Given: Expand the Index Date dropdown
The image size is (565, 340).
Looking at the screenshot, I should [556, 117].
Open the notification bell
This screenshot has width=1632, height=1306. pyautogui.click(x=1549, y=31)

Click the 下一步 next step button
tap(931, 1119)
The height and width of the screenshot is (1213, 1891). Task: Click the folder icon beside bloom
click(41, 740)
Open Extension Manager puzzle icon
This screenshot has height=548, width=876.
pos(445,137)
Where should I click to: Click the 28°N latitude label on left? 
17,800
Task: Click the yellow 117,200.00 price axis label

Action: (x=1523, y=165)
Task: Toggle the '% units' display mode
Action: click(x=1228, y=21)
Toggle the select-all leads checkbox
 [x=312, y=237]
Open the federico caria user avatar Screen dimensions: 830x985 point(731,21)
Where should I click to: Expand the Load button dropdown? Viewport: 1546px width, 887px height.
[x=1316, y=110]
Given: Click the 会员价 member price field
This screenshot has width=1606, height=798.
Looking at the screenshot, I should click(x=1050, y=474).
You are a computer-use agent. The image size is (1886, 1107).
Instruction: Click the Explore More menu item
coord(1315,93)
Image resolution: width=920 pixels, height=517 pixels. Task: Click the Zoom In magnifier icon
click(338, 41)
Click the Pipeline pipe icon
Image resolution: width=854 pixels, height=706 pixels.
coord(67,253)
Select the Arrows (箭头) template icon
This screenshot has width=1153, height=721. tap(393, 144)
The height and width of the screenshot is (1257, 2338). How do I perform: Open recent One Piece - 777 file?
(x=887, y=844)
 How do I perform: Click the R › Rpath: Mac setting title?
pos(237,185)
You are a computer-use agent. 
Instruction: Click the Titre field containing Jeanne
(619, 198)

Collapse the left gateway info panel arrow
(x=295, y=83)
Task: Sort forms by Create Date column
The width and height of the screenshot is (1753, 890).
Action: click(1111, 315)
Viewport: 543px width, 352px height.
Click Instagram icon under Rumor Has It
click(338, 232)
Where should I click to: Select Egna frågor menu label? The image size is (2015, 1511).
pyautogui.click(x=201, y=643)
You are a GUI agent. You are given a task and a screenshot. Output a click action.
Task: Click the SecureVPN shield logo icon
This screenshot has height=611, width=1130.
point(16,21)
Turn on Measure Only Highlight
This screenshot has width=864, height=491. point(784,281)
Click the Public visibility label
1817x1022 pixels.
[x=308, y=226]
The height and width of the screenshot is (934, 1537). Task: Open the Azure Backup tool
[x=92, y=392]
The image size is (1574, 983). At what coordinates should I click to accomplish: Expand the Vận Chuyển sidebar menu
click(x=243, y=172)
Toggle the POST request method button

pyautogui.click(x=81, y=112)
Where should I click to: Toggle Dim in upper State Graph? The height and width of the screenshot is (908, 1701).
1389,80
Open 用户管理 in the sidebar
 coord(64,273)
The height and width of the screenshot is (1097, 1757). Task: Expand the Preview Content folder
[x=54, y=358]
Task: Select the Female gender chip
▬▬▬▬▬▬
## What is needed
Retype, without any change, the lines from the one containing "Image resolution: width=920" through the final line of the material above, and no others.

## Answer to the exercise
Image resolution: width=920 pixels, height=517 pixels. Task: Click the Zoom In magnifier icon
click(338, 41)
Click the Pipeline pipe icon
Image resolution: width=854 pixels, height=706 pixels.
coord(67,253)
Select the Arrows (箭头) template icon
This screenshot has width=1153, height=721. tap(393, 144)
The height and width of the screenshot is (1257, 2338). How do I perform: Open recent One Piece - 777 file?
(x=887, y=844)
 How do I perform: Click the R › Rpath: Mac setting title?
pos(237,185)
You are a computer-use agent. 
Instruction: Click the Titre field containing Jeanne
(619, 198)

Collapse the left gateway info panel arrow
(x=295, y=83)
Task: Sort forms by Create Date column
The width and height of the screenshot is (1753, 890).
Action: click(1111, 315)
Viewport: 543px width, 352px height.
Click Instagram icon under Rumor Has It
click(338, 232)
Where should I click to: Select Egna frågor menu label? The image size is (2015, 1511).
pyautogui.click(x=201, y=643)
You are a GUI agent. You are given a task and a screenshot. Output a click action.
Task: Click the SecureVPN shield logo icon
This screenshot has height=611, width=1130.
point(16,21)
Turn on Measure Only Highlight
This screenshot has width=864, height=491. point(784,281)
Click the Public visibility label
1817x1022 pixels.
[x=308, y=226]
The height and width of the screenshot is (934, 1537). Task: Open the Azure Backup tool
[x=92, y=392]
The image size is (1574, 983). At what coordinates should I click to accomplish: Expand the Vận Chuyển sidebar menu
click(x=243, y=172)
Toggle the POST request method button

pyautogui.click(x=81, y=112)
Where should I click to: Toggle Dim in upper State Graph? The height and width of the screenshot is (908, 1701).
1389,80
Open 用户管理 in the sidebar
 coord(64,273)
The height and width of the screenshot is (1097, 1757). Task: Expand the Preview Content folder
[x=54, y=358]
Task: Select the Female gender chip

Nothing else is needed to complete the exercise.